» Dataset entries
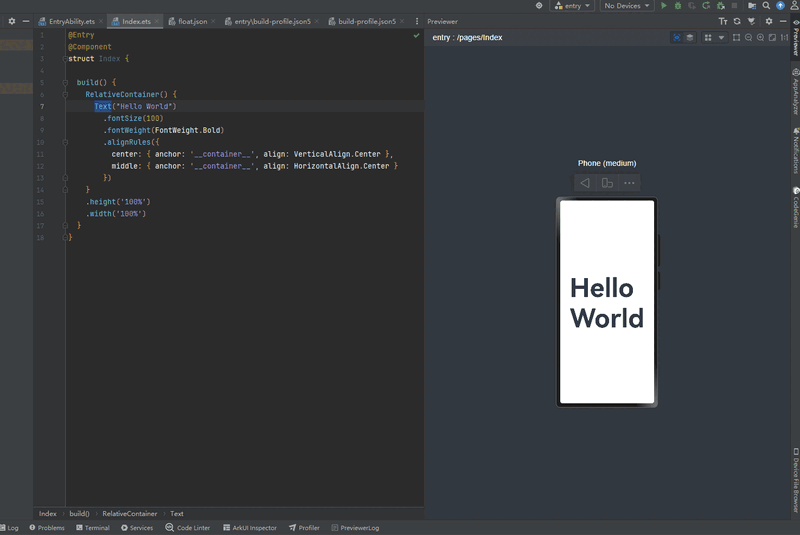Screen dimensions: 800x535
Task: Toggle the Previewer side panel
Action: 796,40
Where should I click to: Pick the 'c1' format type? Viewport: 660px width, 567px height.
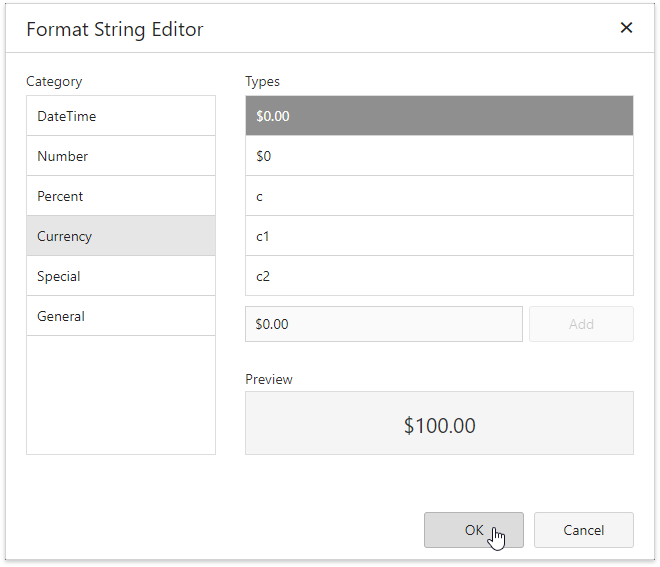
* * *
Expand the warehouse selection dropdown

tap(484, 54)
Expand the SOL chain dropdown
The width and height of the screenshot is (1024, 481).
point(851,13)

» Set exercise
Write out the material word for word, starting at the line containing "Screen dimensions: 800x535" and ending at the line containing "Where should I", with both of those lines included. Leave the pictures out.

» Worked solution
Screen dimensions: 800x535
Task: Toggle the Previewer side panel
Action: 796,40
Where should I click to: Pick the 'c1' format type? Viewport: 660px width, 567px height.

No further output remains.